We think you need these skills to ace Quant Data Engineer in London
Some tips for your application 🫡
Show Your Passion for Data:When writing your application, let us see your enthusiasm for data engineering! Share specific examples of how you've tackled complex datasets and improved data quality in your previous roles. We love candidates who are genuinely excited about the work they do.
Tailor Your Application:Make sure to customise your CV and cover letter to highlight your relevant experience as a Quant Data Engineer. Use keywords from the job description to demonstrate that you understand what we're looking for and how you fit into our team.
Be Clear and Concise:We appreciate straightforward communication, so keep your application clear and to the point. Avoid jargon unless it's necessary, and make sure your achievements stand out. We want to quickly grasp your skills and how they align with our needs.

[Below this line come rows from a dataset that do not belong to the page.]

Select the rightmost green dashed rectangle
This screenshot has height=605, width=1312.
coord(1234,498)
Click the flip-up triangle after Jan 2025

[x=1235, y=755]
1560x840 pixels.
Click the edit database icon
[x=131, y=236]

Apply Through Our Website:Don't forget to submit your application through our website! This helps us keep everything organised and ensures your application gets the attention it deserves. Plus, it shows you're keen on joining our team at Pythia Sports!
How to prepare for a job interview at Pythia Sports
✨Know Your Data Inside Out
Before the interview, dive deep into the types of datasets Pythia Sports works with. Familiarise yourself with predictive sports modelling and think about how your experience aligns with their needs. Being able to discuss specific data challenges you've faced will show that you're ready to tackle the complexities of the role.

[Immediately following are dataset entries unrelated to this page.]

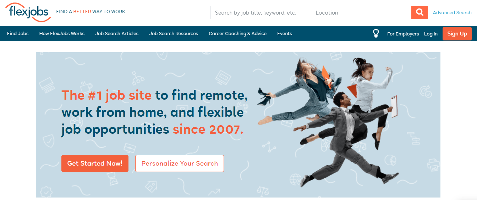Click the '#1 job site' hero headline
The width and height of the screenshot is (477, 200).
[x=155, y=112]
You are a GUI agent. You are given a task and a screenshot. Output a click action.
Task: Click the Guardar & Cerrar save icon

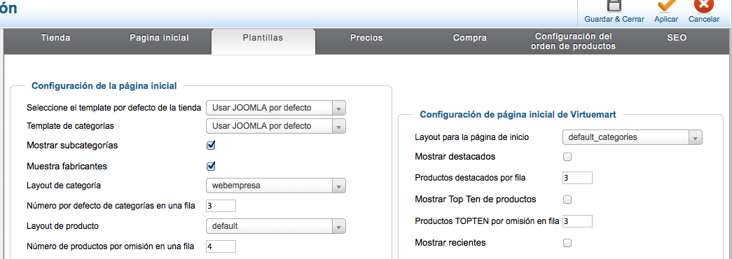(x=614, y=6)
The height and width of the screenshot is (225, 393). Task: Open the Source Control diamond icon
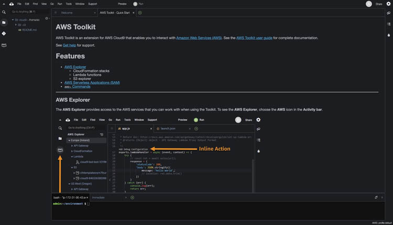point(4,33)
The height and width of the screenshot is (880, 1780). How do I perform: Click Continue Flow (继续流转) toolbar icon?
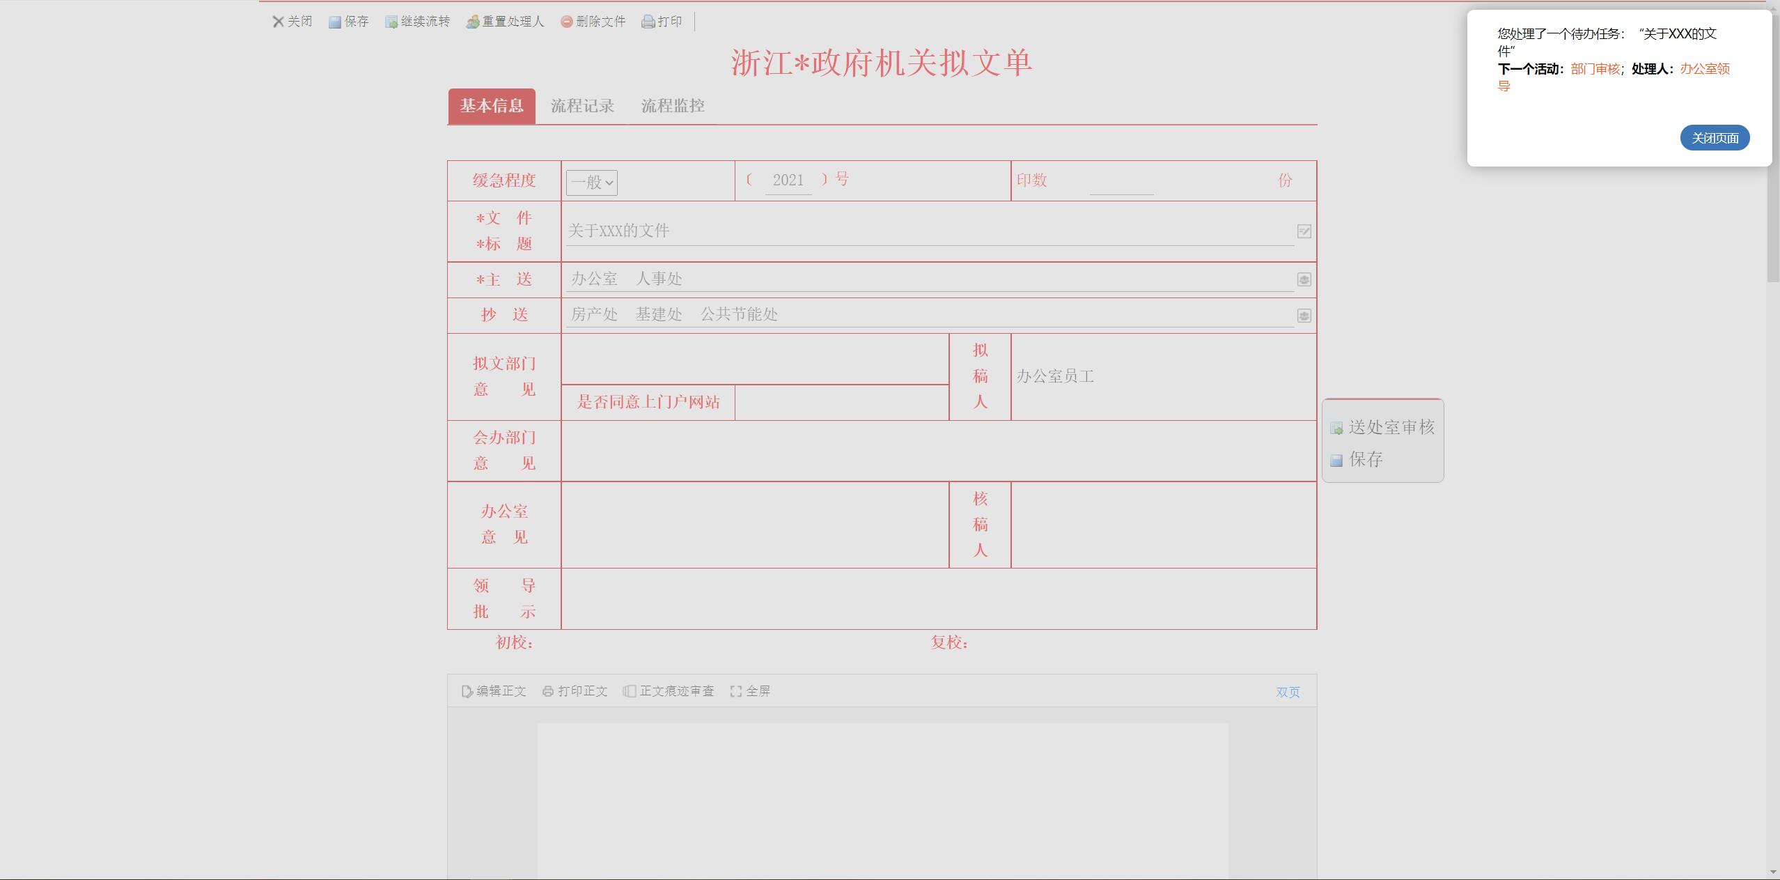point(391,22)
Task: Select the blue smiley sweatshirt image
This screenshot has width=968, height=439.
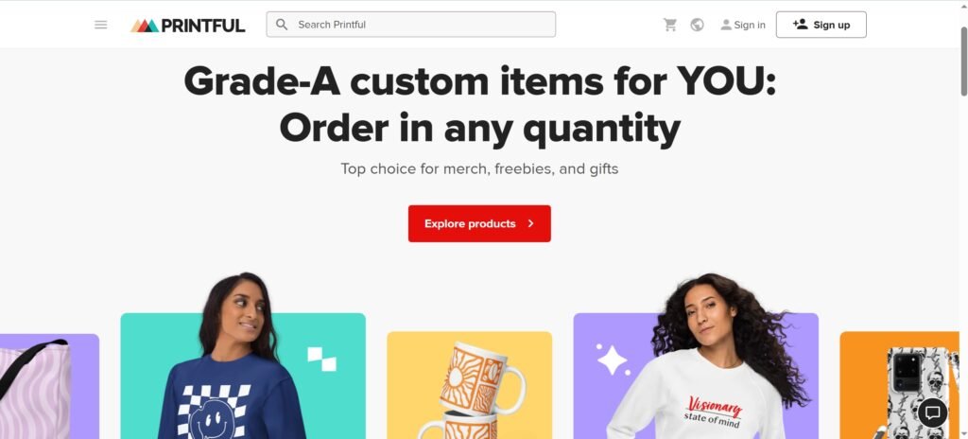Action: [x=243, y=357]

✨Show Off Your Python Skills
Since strong Python experience is crucial for this position, be prepared to discuss your past projects involving data workflows. Bring examples of how you've built or maintained data pipelines, and if possible, share any code snippets or tools you've developed. This will demonstrate your hands-on expertise and problem-solving abilities.
✨Ask Insightful Questions
Interviews are a two-way street! Prepare thoughtful questions about Pythia's data processes, team dynamics, and future projects. This not only shows your genuine interest in the company but also helps you gauge if it's the right fit for you. Think about what you want to learn from the role and how you can contribute.
✨Emphasise Team Collaboration
Pythia values teamwork, so highlight your experiences working closely with quant modellers and engineers. Share examples of how you've collaborated to improve data quality or resolve issues. This will illustrate your ability to thrive in a dynamic environment and your commitment to building strong working relationships.